Passage shown ▸
A journey, however extraordinary, is like a forest fire. Both are born from an insignificant spark. I had been roaming intermittently for a few years, regularly losing myself in the small French Vosges mountains which had welcomed me since childhood. I wandered along the paths on weekends, sleeping in shelters, under a tree or under the stars. I ended up crossing the whole mountain range. This experience of immersion, or rather of exfiltration from daily life was a revelation. I then arranged my first solo trip around the Mont Blanc in the Alps despite the fear in my stomach. This journey triggered my obsession for Alpine adventures.
One winter evening while I was doing preliminary research on crossing the French Alps, I discovered the Via Alpina, a mega hiking trail which continues far beyond the classic route that I was then thinking of. It is a gigantic Ariadne's thread that crosses the whole Alpine arc from the Mediterranean Sea to the Adriatic. Rational thought was eclipsed by the shadow of the emotional; a situation conducive to achieving your dreams. The desire was born and would never leave me.
Targeting the Via Alpina was like jumping from primary school to university. It was the beginning of several years of intense training in situations simulating the conditions I thought I would run into. I embraced all the opportunities that would move me along the path of resilience: freezing nights, rainy days, intense fatigue, or stress due to scarcity of drinking water. I am the type of person who believes that a real journey is not planned, but prepared. I wanted the surprise of discovering each landscape during the trip but having ensured that I had the technical and psychological toolbox to cross each one.
The forest fire spread one ultimate time with the discovery of the Via Dinarica which crosses the Dinaric Alps, in the heart of the Balkans. It added the impossible to the improbable - but it all looked so elegant! At the end of the day, from a mathematical point of view, infinity plus infinity still equals infinity. My plan rose in its final form, which I will name the Via Alpinarica.
I departed from Monaco at sea level. I was nervous and terrified by the magnitude of the journey, despite my hard training. I was hoping that the thousands of hours I had spent on the trails had given me a type of superpower: that of being used to the unusual. No prepared itineraries, no marked accommodations, no scribbled calendar, I needed freedom. The same freedom that allowed me to enjoy a few hours of a water hole discovered at the foot of a waterfall or to make camp at the edge of a high-altitude lake of unexpected beauty.

Dataset rows ▸
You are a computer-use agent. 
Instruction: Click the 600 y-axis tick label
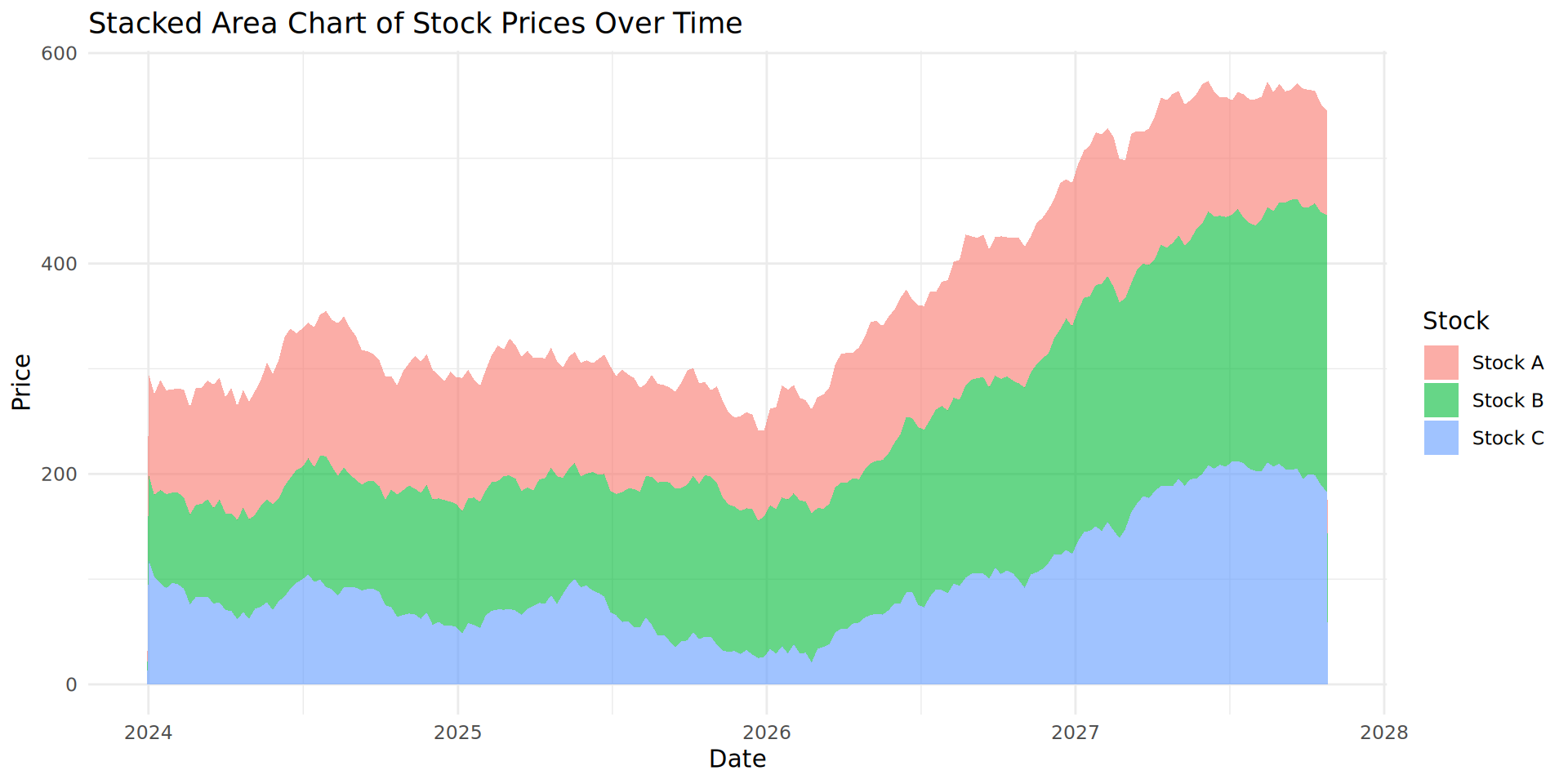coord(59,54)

--

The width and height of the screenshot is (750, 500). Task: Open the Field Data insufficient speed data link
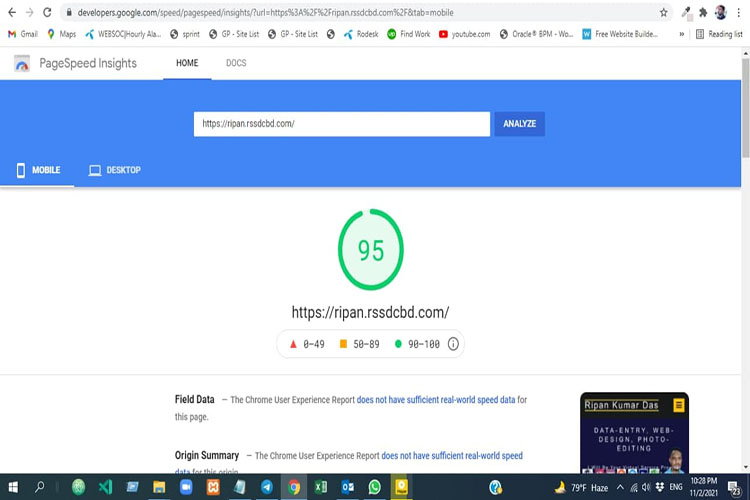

What the task asks ▸
Answer these from the hiking account above.
(a) Which mountain range did the writer cross on weekend walks before the first solo trip?
(b) What range does the Via Dinarica cross?
(c) From what place did the writer depart?

Solution for this exercise ▸
(a) The French Vosges mountains.
(b) The Dinaric Alps, in the heart of the Balkans.
(c) Monaco, at sea level.